Ceremony and courtesy mark Negro life. Livingstone again and again reminds us of “true African dignity.” “When Ilifian men or women salute each other, be it with a plain and easy curtsey (which is here the simplest form adopted), or kneeling down, or throwing oneself upon the ground, or kissing the dust with one’s forehead, no matter which, there is yet a deliberateness, a majesty, a dignity, a devoted earnestness in the manner of its doing, which brings to light with every gesture, with every fold of clothing, the deep significance and essential import of every single action. Everyone may, without too greatly straining his attention, notice the very striking precision and weight with which the upper and lower native classes observe these niceties of intercourse."[66]
All this does not mean that the African Negro is not human with the all-too-well-known foibles of humanity. Primitive life among them is, after all, as bare and cruel as among primitive Germans or Chinese, but it is not more so, and the more we study the Negro the more we realize that we are dealing with a normal human stock which under reasonable conditions has developed and will develop in the same lines as other men. Why is it, then, that so much of misinformation and contempt is widespread concerning Africa and its people, not simply among the unthinking mass, but among men of education and knowledge?

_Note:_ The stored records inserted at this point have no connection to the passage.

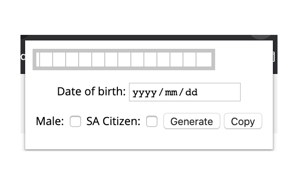Select the fourth ID digit box
The height and width of the screenshot is (186, 298).
[85, 60]
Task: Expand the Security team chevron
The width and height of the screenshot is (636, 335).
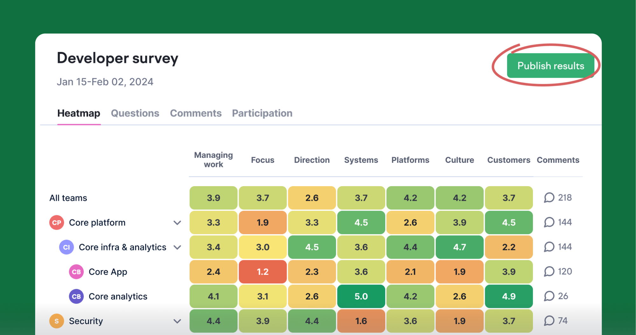Action: click(177, 321)
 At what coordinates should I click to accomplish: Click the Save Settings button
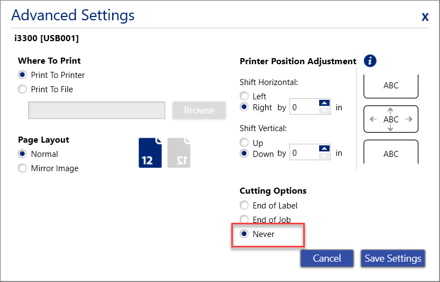coord(393,258)
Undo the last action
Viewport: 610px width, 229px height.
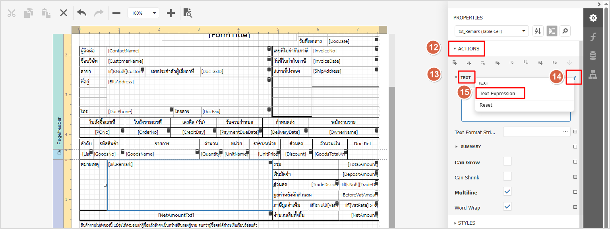point(81,13)
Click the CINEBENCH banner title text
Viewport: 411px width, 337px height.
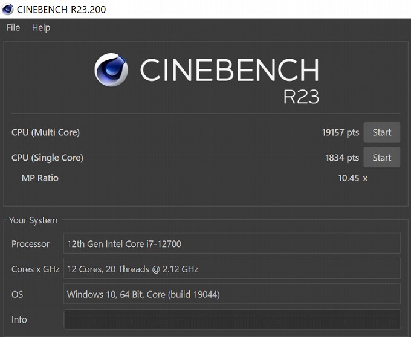point(229,70)
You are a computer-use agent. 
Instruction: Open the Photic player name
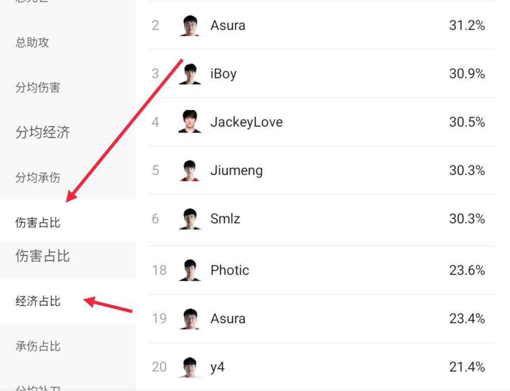[x=230, y=270]
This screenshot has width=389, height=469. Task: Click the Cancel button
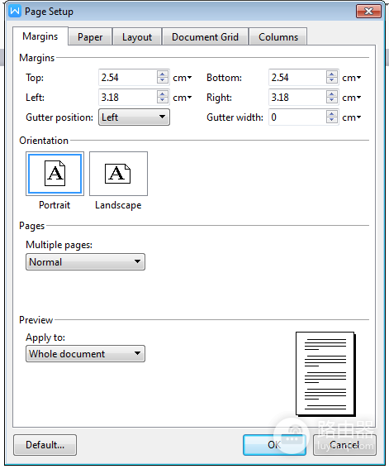click(344, 445)
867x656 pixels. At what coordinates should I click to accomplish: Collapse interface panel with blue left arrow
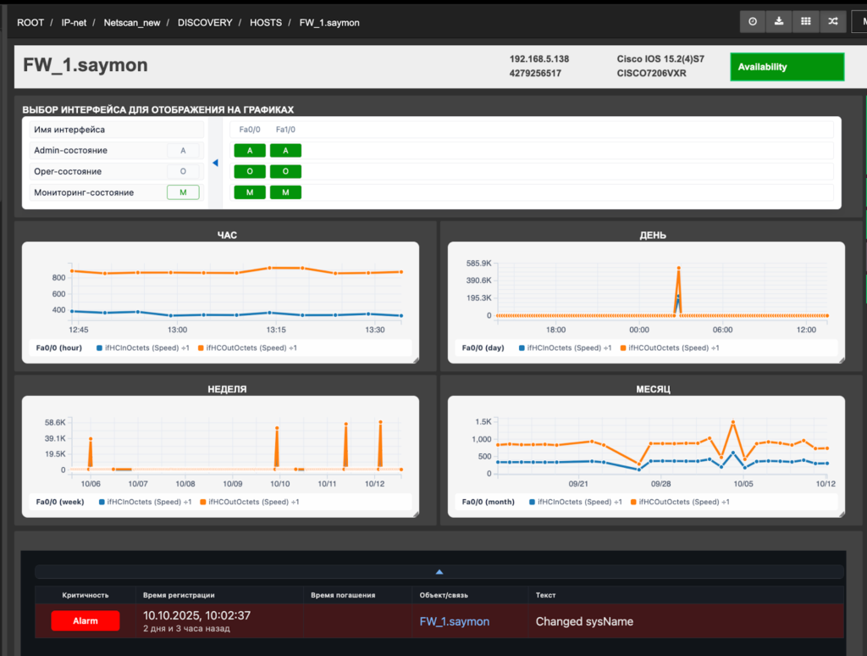[215, 163]
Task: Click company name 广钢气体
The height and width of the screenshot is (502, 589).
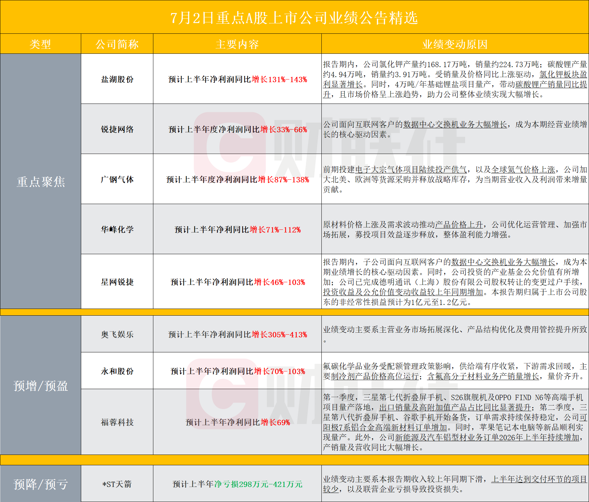Action: click(x=117, y=180)
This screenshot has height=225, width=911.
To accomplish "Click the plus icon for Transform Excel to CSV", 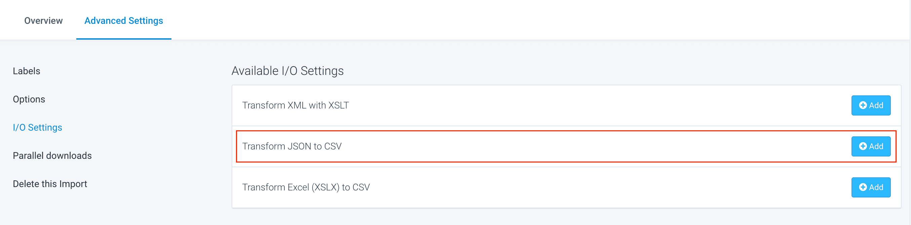I will coord(863,187).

One reason lies undoubtedly in the connotation of the term “Negro.” In North America a Negro may be seven-eights white, since the term refers to any person of Negro descent. If we use the term in the same sense concerning the inhabitants of the rest of world, we may say truthfully that Negroes have been among the leaders of civilization in every age of the world’s history from ancient Babylon to modern America; that they have contributed wonderful gifts in art, industry, political organization, and religion, and that they are doing the same to-day in all parts of the world.